# [Data to use]
====

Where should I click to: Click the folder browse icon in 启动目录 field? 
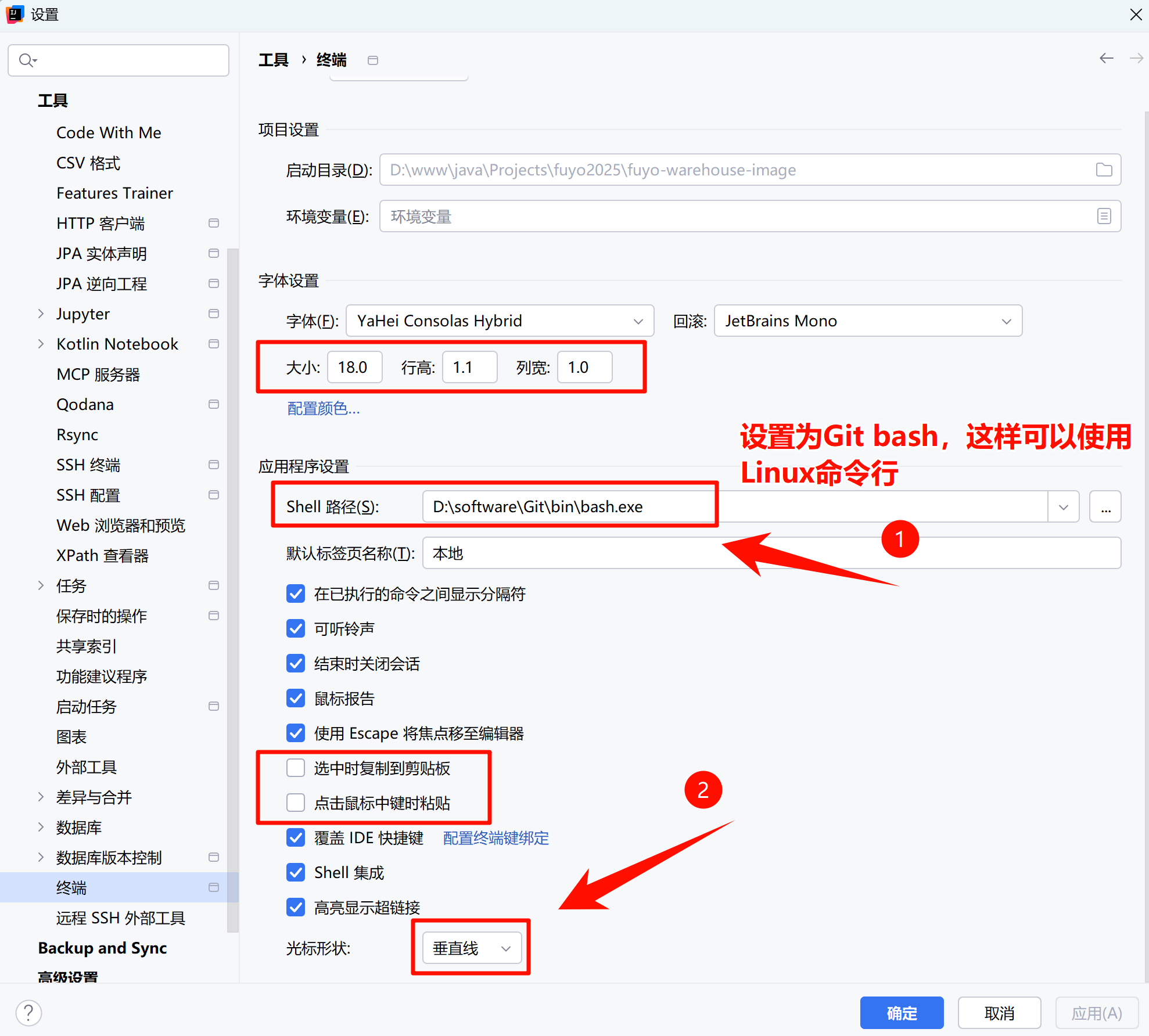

====

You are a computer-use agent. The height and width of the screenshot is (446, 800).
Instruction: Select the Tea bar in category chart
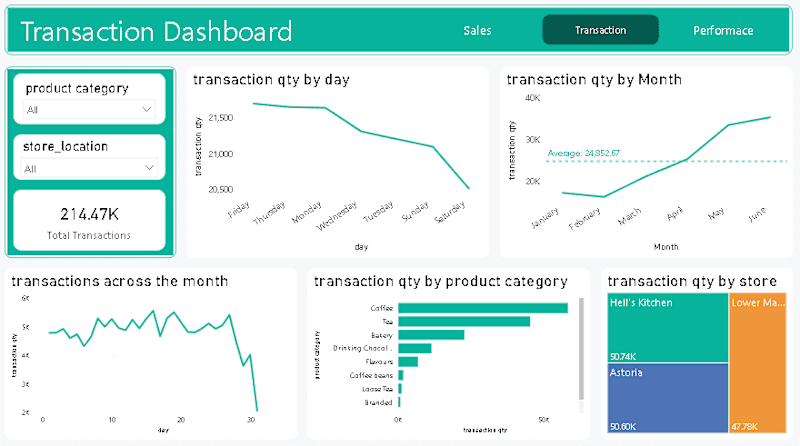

====

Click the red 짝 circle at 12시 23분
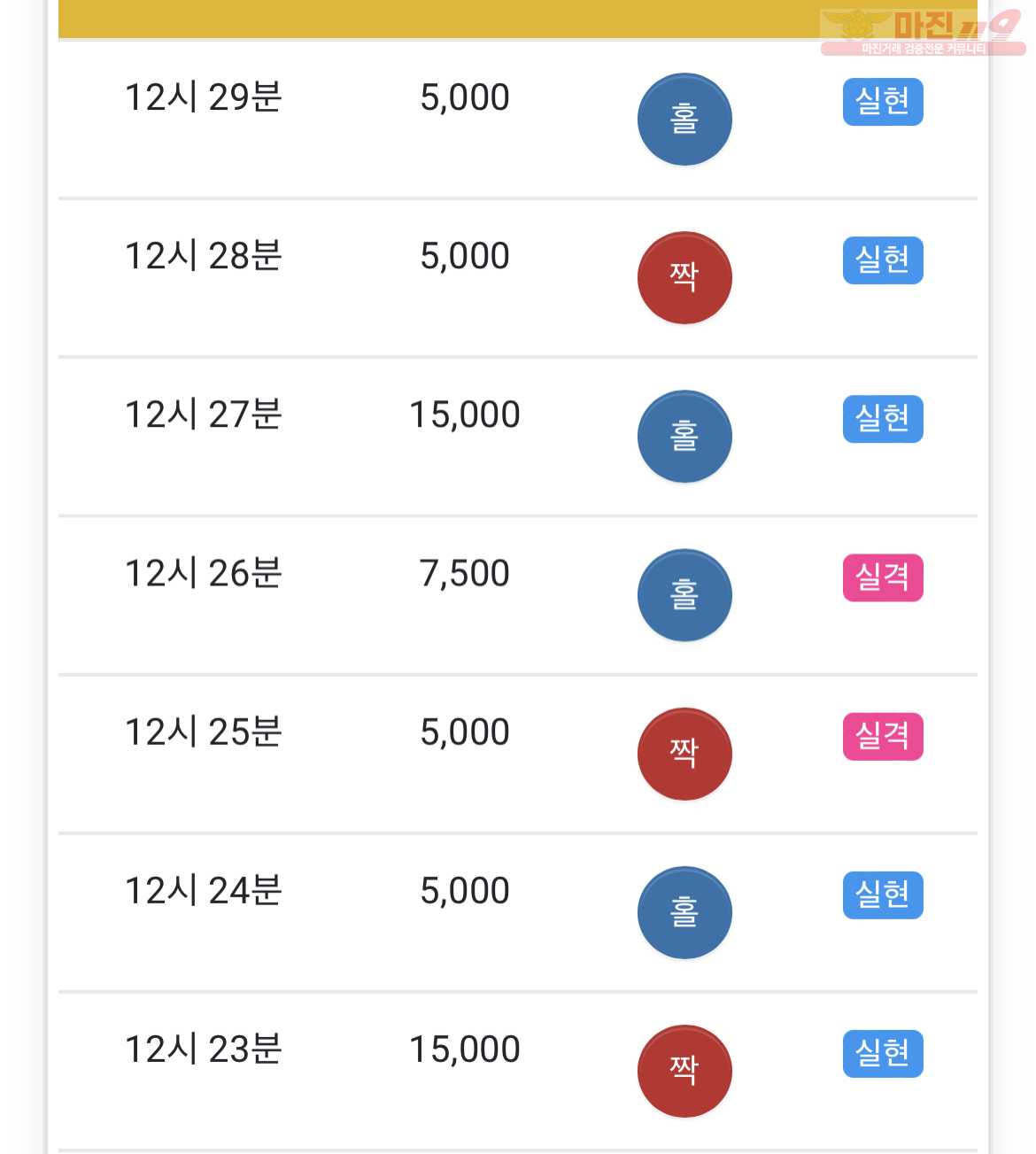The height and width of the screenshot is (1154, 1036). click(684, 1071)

====

# [Exercise]
Please duplicate the material from the line containing "You are a computer-use" through the line containing "Instruction: Select the", both included.

# [Result for this task]
You are a computer-use agent. The height and width of the screenshot is (446, 800).
Instruction: Select the Tea bar in category chart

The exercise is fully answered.